(IPYS/IFEX) – The Supreme Court’s First Criminal Chamber has acquitted Jorge Vivanco Mendieta, a journalist and current deputy director of the Guayaquil daily “Express”, in one of the legal proceedings that Fernando Rosero, member of parliament for the Ecuadorian Roldosist Party (Partido Roldosista Ecuatoriano, PRE), had brought against him. Rosero had appealed the lower courts’ […]

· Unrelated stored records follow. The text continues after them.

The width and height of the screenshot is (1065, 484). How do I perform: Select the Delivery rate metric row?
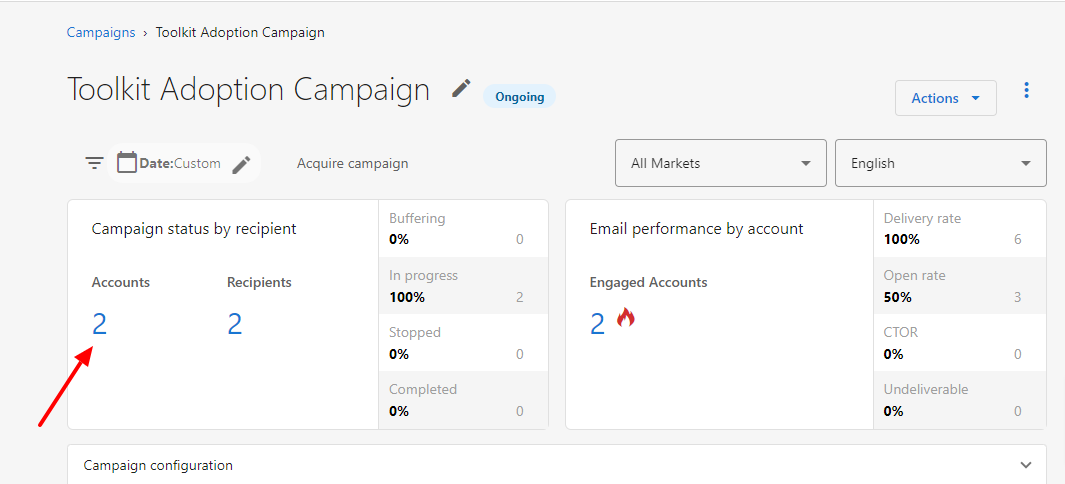pos(960,229)
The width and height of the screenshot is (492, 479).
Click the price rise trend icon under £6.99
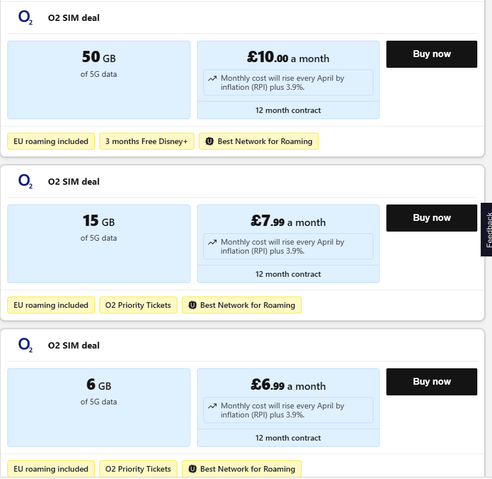(212, 406)
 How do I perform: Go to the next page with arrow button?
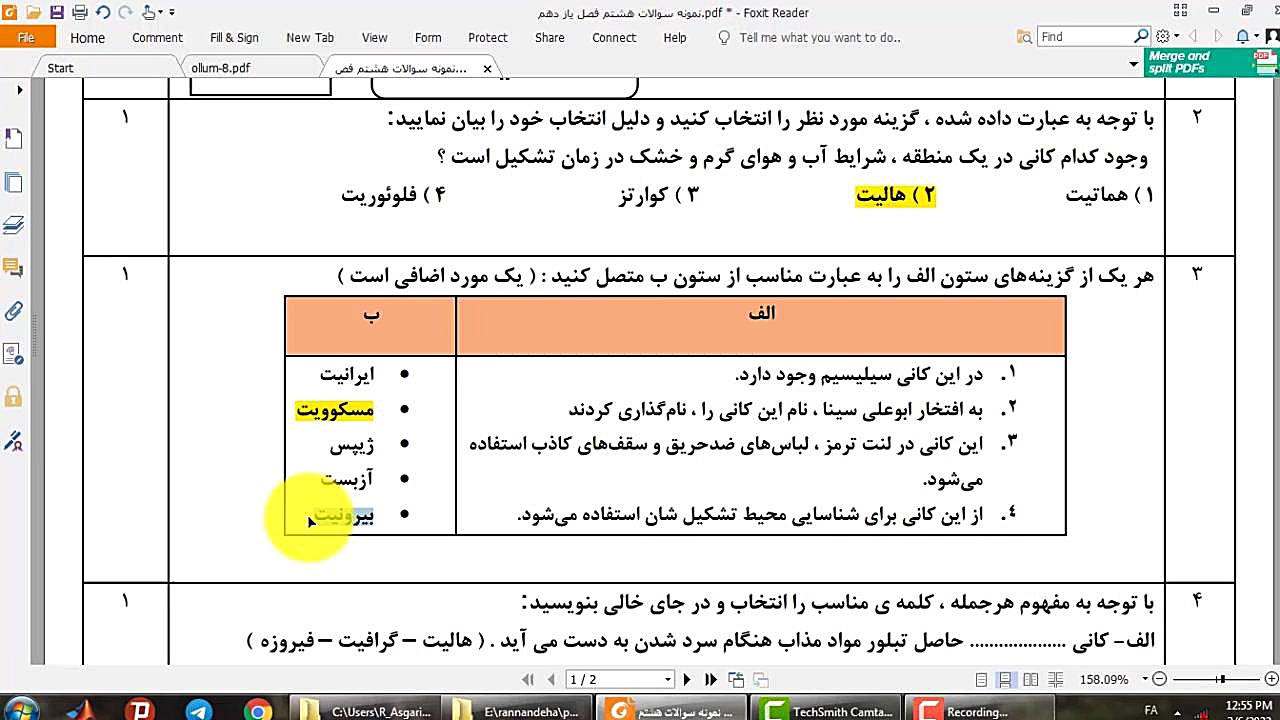point(687,678)
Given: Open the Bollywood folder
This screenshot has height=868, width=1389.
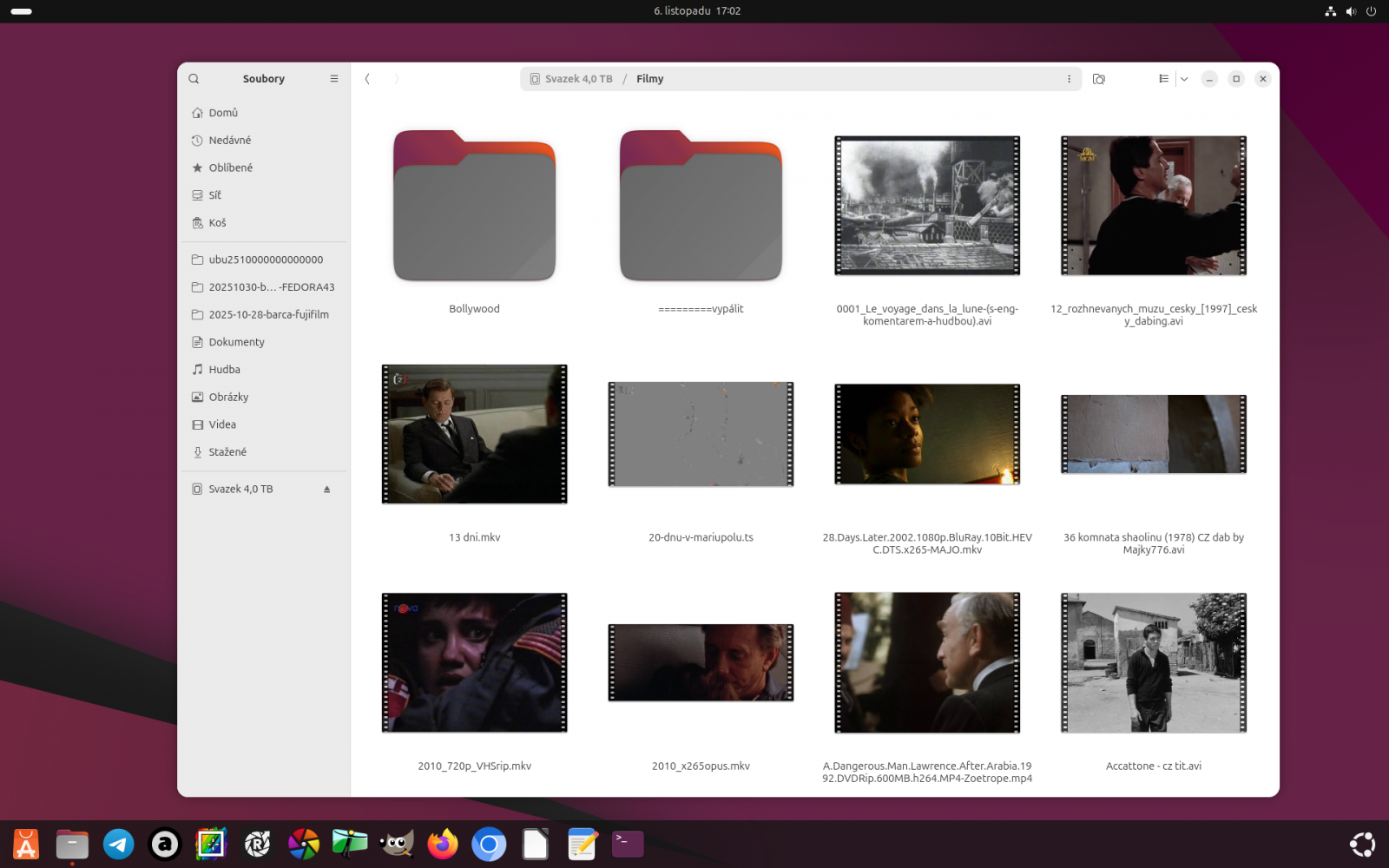Looking at the screenshot, I should point(474,208).
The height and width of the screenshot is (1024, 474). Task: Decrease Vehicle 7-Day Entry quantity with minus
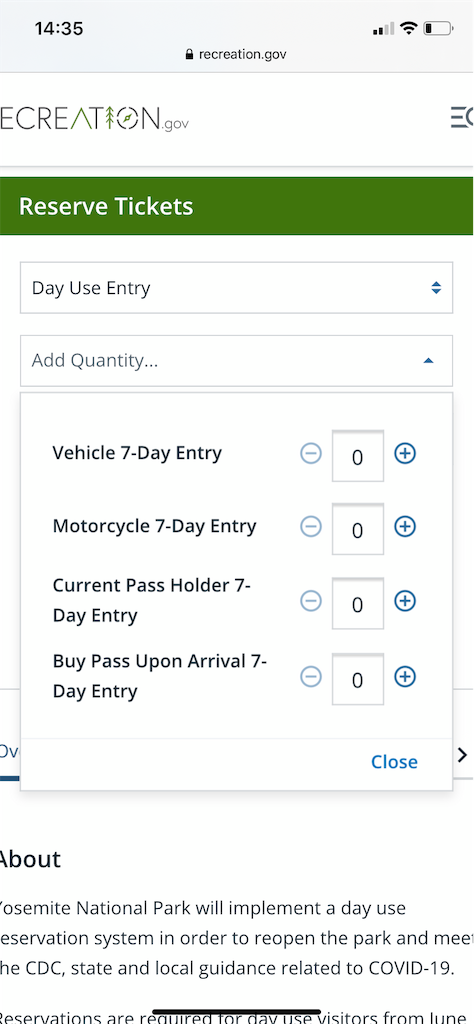311,453
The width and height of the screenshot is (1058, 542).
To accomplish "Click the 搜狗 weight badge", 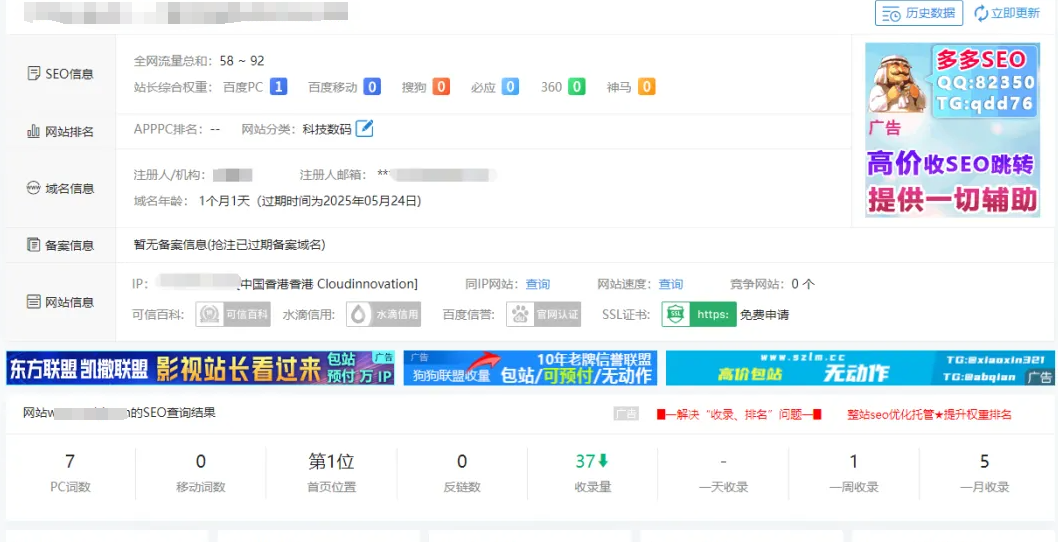I will coord(441,87).
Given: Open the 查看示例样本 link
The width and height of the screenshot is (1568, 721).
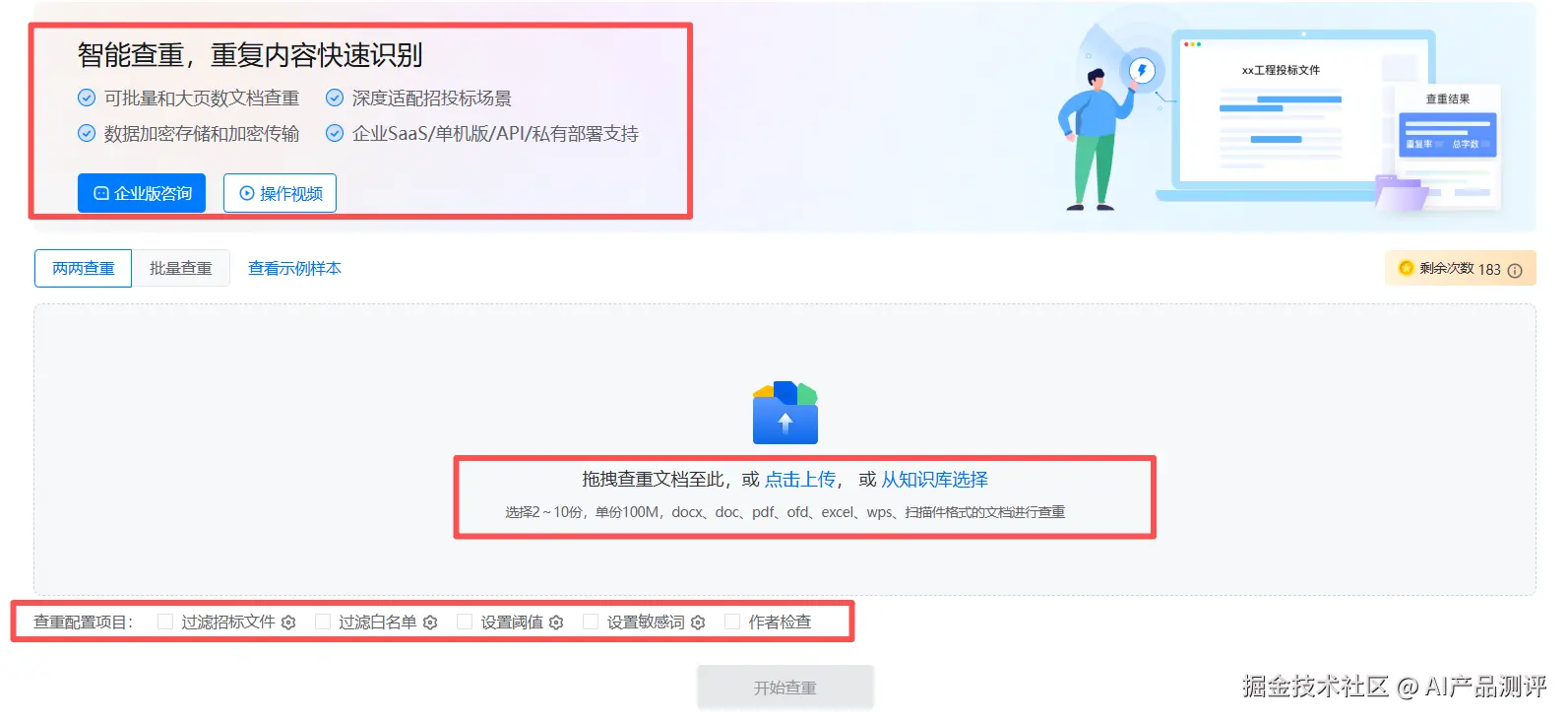Looking at the screenshot, I should 294,268.
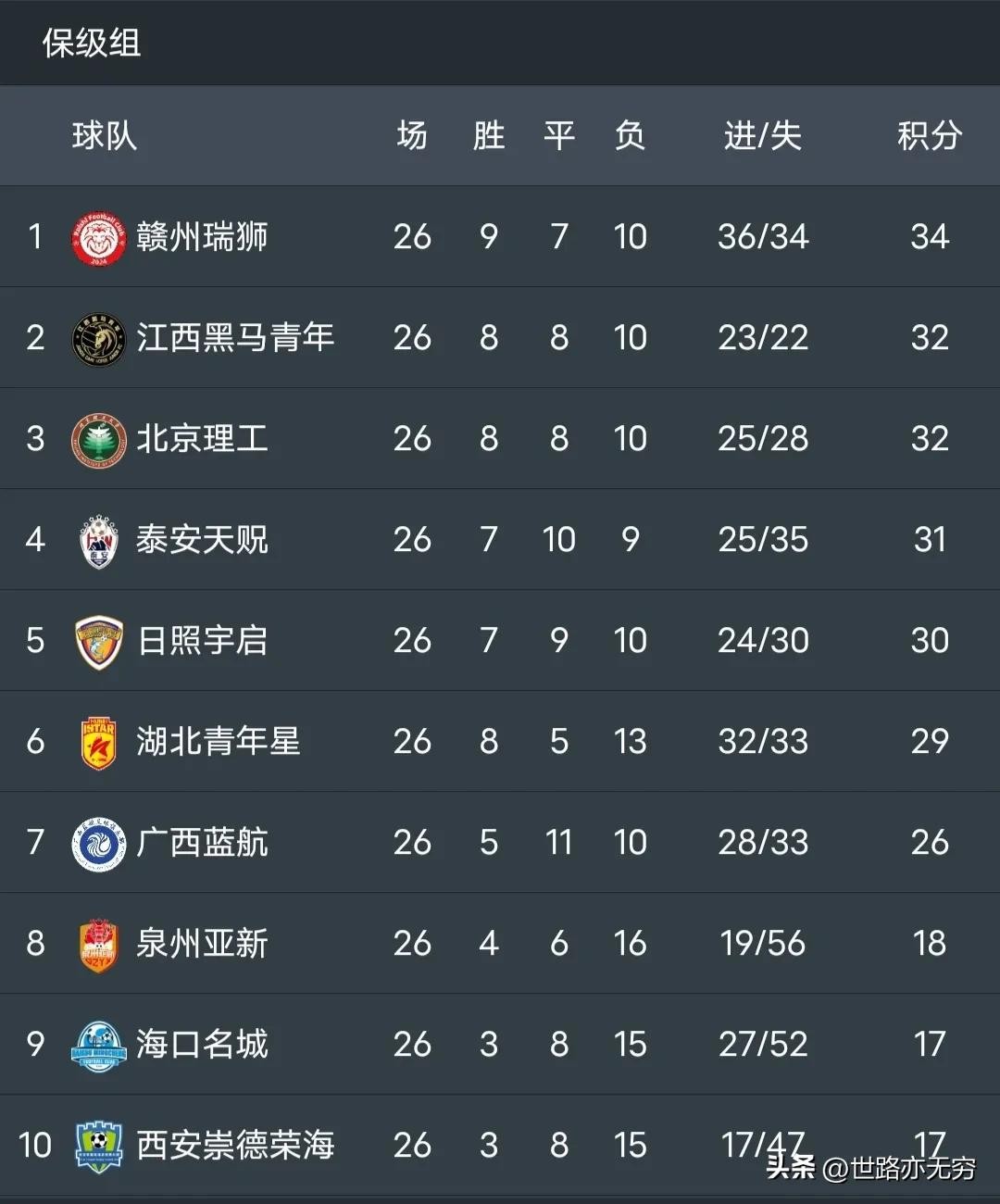Click the 泉州亚新 orange team badge
Viewport: 1000px width, 1204px height.
(98, 944)

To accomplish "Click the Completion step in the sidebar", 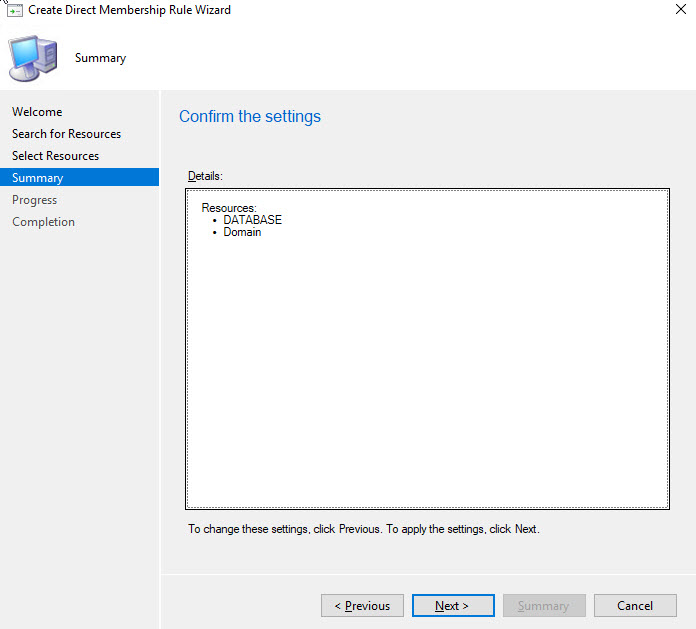I will (x=43, y=222).
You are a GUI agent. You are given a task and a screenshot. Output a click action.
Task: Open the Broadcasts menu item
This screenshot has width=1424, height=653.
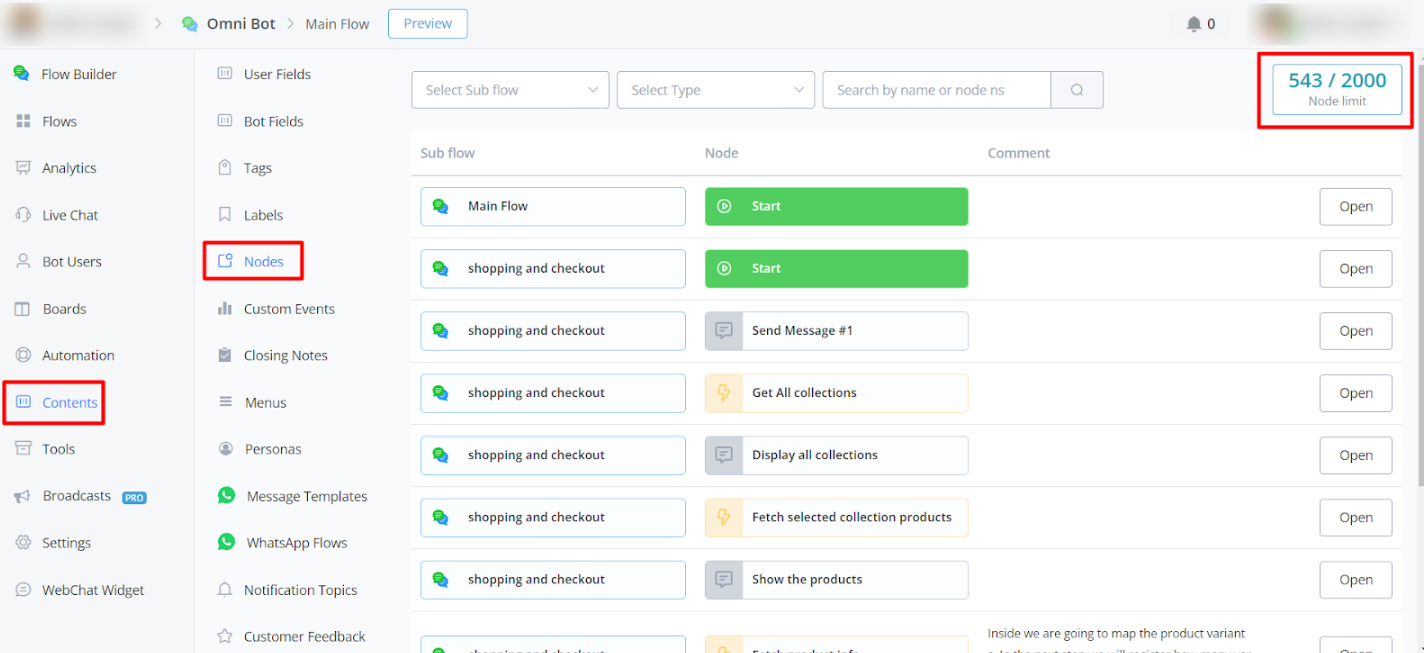click(76, 496)
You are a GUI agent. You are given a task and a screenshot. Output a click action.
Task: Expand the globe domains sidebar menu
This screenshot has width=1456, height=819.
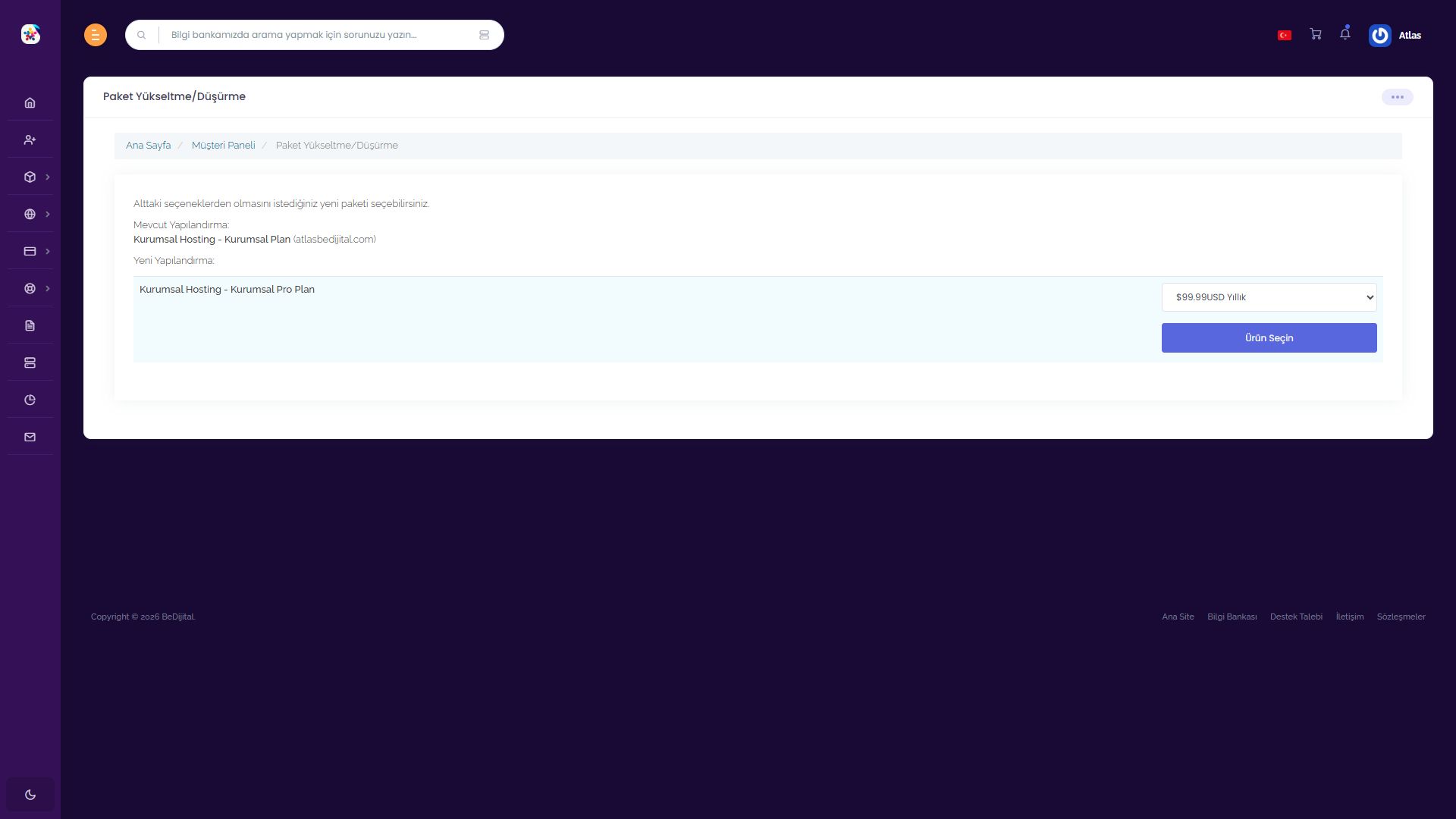click(30, 214)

(IPYS/IFEX) – The Supreme Court’s First Criminal Chamber has acquitted Jorge Vivanco Mendieta, a journalist and current deputy director of the Guayaquil daily “Express”, in one of the legal proceedings that Fernando Rosero, member of parliament for the Ecuadorian Roldosist Party (Partido Roldosista Ecuatoriano, PRE), had brought against him. Rosero had appealed the lower courts’ verdicts and sought special leave to have the rulings annulled. The Supreme Court ruling, which cannot be appealed, declared the charges without merit.
The three Supreme Court judges presiding over the case were divided in their opinion. Judges Gonzalo Zambrano and Eduardo Brito ruled that the request for annulment was inappropriate. The third judge, Carlos Riofrío, voted in favour not because of a discrepancy in the sentence but because of his opposition to Article 14 of the Judicial Proceedings Law, which states that special requests for annulment do not apply in such cases.
The case ended up at the Supreme Court following Rosero’s appeal of the decision by Judge Alberto Sorroza, of the Guayas Ninth Criminal Chamber, who acquitted Vivanco at the first hearing. Subsequently, the Guayaquil High Court’s Sixth Chamber upheld the ruling, arguing that the damages claimed by Rosero were unfounded.
The member of parliament had launched two proceedings against Vivanco for alleged damages: the criminal proceeding, which culminated in this most recent ruling, and a civil one, which is nearing completion following a ruling in favour of the journalist.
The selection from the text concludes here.